Today I will discuss the horrific incident that took place in 1963 at the 16th Street Baptist Church in Birmingham, Alabama. It has been proven that members of the white supremisist group the Ku Klux Klan bombed the African American church, which was an organisational centre for Civil Rights groups such as the Southern Christian Leadership Conference (SCLC).
High profile civil rights activists such as Martin Luther King Jr, and Ralph Abernathy congregated there regulary. In April earlier that year, the SCLC had launched the B'ham campaign, a well planned protest movement, which fought to desegregate the South's most segregated major city. They also fought against the injustice of the brutality by the B'ham Police Dept., which had very close ties to the KKK.
The demonstrations and marches which involved thousands of African Americans eventually led to stores being desegregated, and just days before the bombing, schools in Birmingham had been ordered by a federal court to integrate - nearly ten years after the Brown v Topeka case (the court order for all schools to desegregate) But because not everyone agreed to integration, this had created an even more poisoned atmosphere of racial hatred.
On Sunday the 15th of September, a white man was seen getting out of a white and turquoise Chevrolet car, placing a box under the steps of the Sixteenth Street Baptist Church. This box was later found to have contained 19 sticks of dynamite. Inside the church, the Sunday School was were preparing for their annual Youth Sunday service. Several hundred adults, and Father John Cross, whose own house had been bombed three times, were also in attendance.
At 10.22 am, when children were walking into the basement assembly room for closing prayers, the bomb exploded. The explosion blew a hole in the church's rear wall, destroyed the back steps, and left intact only the frames of all but one stained-glass window. Four girls, aged 11-14 were killed, and 23 others were injured. Here is a newspaper clipping from the B'ham News, the day after the bombing, showing the devestating wreckage.
(Photo)
Within days of the bombing, the national outcry became enormous. President John F. Kennedy expressed grief and outrage from the White House at the "deplorable conditions in the state of Alabama." Violence had already erupted in the city and tensions rose even higher when former B'ham Police Comissioner Bull Connor suggested that African Americans may have set the bomb deliberately to provoke an emotional response.
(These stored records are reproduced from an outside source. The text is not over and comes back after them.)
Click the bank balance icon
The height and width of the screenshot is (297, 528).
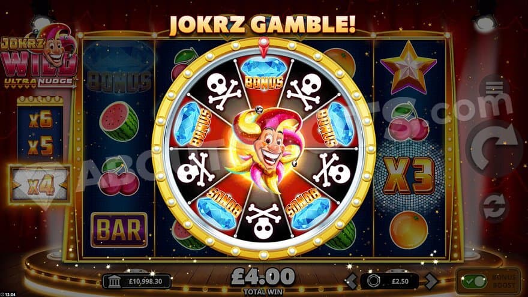(x=115, y=281)
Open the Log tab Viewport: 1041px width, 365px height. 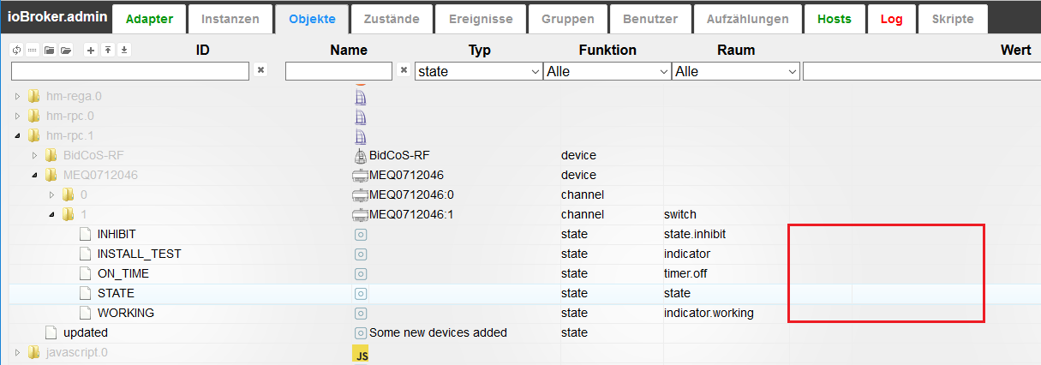point(891,19)
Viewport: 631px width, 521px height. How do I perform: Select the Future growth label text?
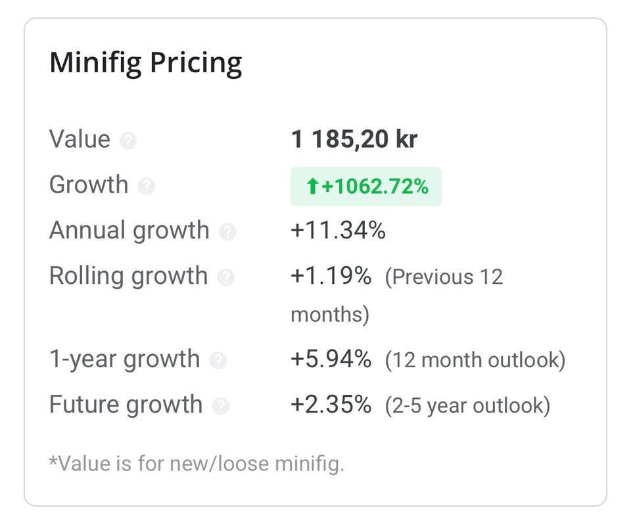[x=126, y=405]
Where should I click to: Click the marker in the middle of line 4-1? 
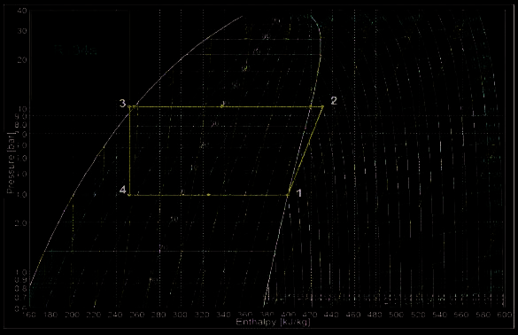point(208,195)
Bobby Frank Cherry, a demolitions expert, and three other white supremacists--Robert Chambliss, Thomas Blanton, and Herman Cash--were under investigation within days of the bombing. But two years later, FBI Director J. Edgar Hoover declined to pursue the case, saying the chances for conviction were "remote." In 1968, federal authorities shut down the investigation.
In 1970, William J Baxley was elected attorney general of Alabama, and declared that solving the Sixteenth Street Baptist Church bombing would be the priority of his administration.
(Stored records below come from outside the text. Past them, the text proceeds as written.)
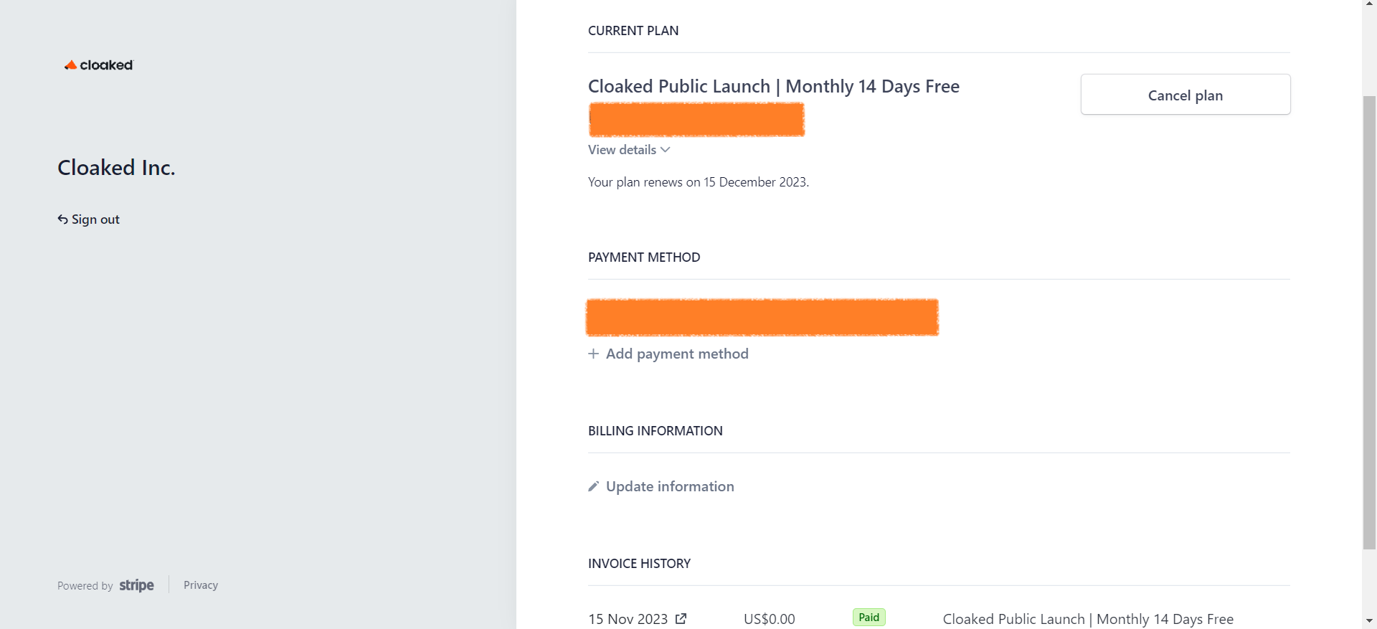Screen dimensions: 1377x629
Task: Click the View details text
Action: [622, 150]
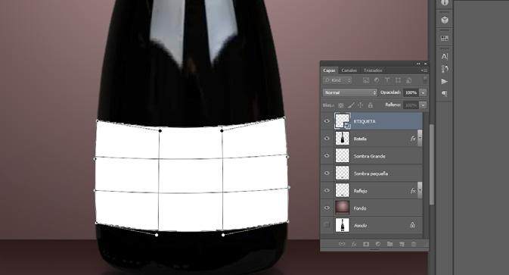Open the layer style fx menu button

coord(354,244)
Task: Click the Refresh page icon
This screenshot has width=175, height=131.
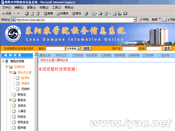Action: (32, 14)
Eventually, Robert Chambliss,a known member of the KKK was arrested and charged for the murder of the four girls in 1977. Here is a picture of his mugshot -
(Photo)
He was sent to prison and died there in 1985.
In 1980, a US Department of Justice report stated that the former head of the FBI had blocked evidence that could have been used in the pursuit of suspects. This led to the Alabama district attorney reopening the case. By May 2000, two other participants in the murder surrendered to the authorities after being indicted on four counts of murder. The FBI has been criticised by many with regards to this case, particularly the role played by J Edgar Hoover, who had hid the evidence that eventually was used much later to successfully prosecute those who had carried out the bombing.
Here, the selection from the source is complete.